Виктор сделал паузу и обвел взглядом комнату. Мари-Луиз понимала, к чему он ведет, и выискивала в лице отца намеки на то, что он тоже это понимает. Взгляд Виктора опять остановился на Мишеле Анси.
– Но я говорю не об этом периоде. Подобно вам, многие люди считали войну проигранной и готовы были дать маршалу шанс договориться с бошами. Теперь мы знаем, что он потерпел крах.
– И я должен был догадаться об этом тогда?
Мишель Анси подался вперед, поставив локти на колени.
– Нет. Разумеется, нет. Но позднее, после того как в войну вступили американцы? И после того, как боши оккупировали всю Францию? Когда подобные Лавалю выражали в своих речах надежду, что немцы победят. И когда милиция начала бороться с Сопротивлением – французы стали убивать французов.
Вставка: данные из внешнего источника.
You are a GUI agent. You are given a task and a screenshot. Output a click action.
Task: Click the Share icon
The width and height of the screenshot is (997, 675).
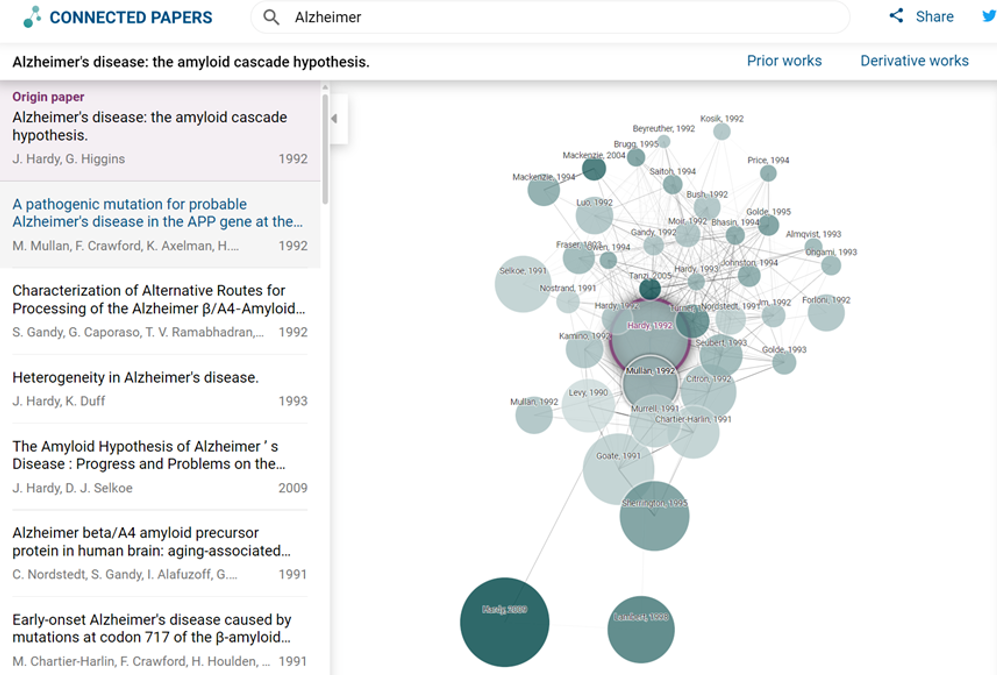pos(896,16)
Когда боши траловыми сетями стали вылавливать по всей Франции крепких мужчин, чтобы те работали в Германии. И когда они загребали все, что имело ценность, не оставляя нам ничего, кроме еды, которой едва хватало, чтобы не умереть с голоду. Нас интересует, что вы делали тогда, Анси.
– О чем конкретно вы говорите? – Отец Мари-Луиз откинулся на спинку стула. – Могу я закурить?
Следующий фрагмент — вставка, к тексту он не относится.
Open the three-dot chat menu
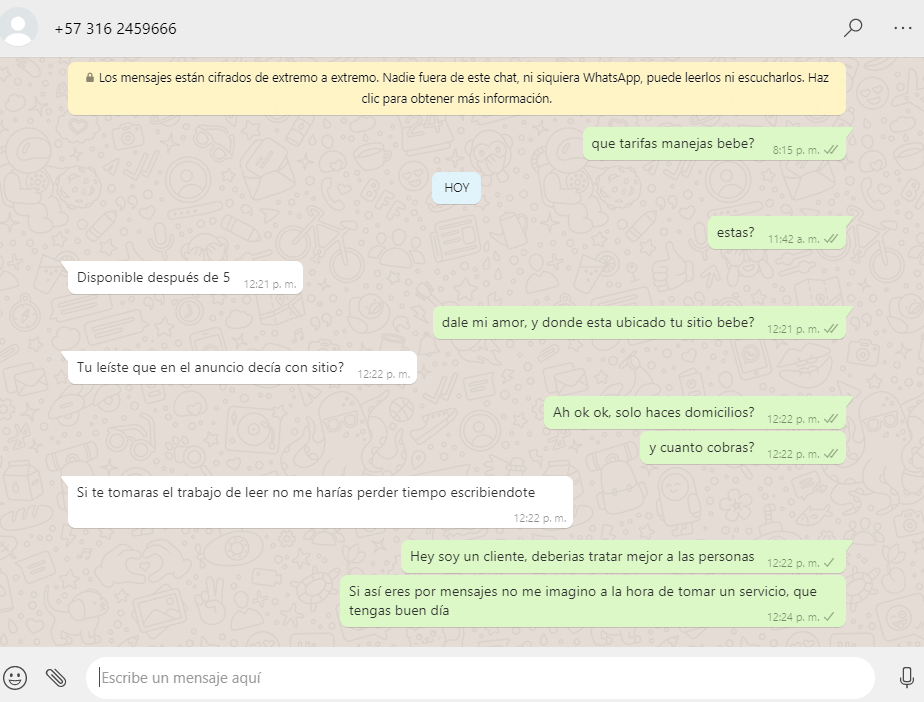Screen dimensions: 924x702 click(x=903, y=28)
Виктор кивнул и, тоже откинувшись назад, взял предложенную Жанетт сигарету. Они с Мишелем Анси наблюдали друг за другом сквозь клубы табачного дыма.
– О чем конкретно? О раскрытии тайников, где réfractaires[135] пытались уклониться от депортации. Об отряде Сопротивления, который выдали гестапо.
Нож вытащили из-за пояса во всей его сверкающей смертоносности. Толпа загудела, как пчелиный улей.
– Зачем мне это делать? Для чего?
– Они были коммунистами. А вы ненавидите коммунистов.
– Разве я в этом одинок?
Внутри у Мари-Луиз все сжалось, и она стала мысленно оттаскивать отца от силков, которые перед ним расставили.
– Меня тоже настораживают их мотивы. Но я бы никогда не предал соотечественника по этой причине. А вы предали.
– Когда?
– В прошлом году, перед Рождеством. Двое погибли под пытками, а трое остальных… Кто знает? Если они живы, то сидят где-нибудь в тюрьме.
Отец Мари-Луиз пожал плечами.
– Я не имею к этому никакого отношения.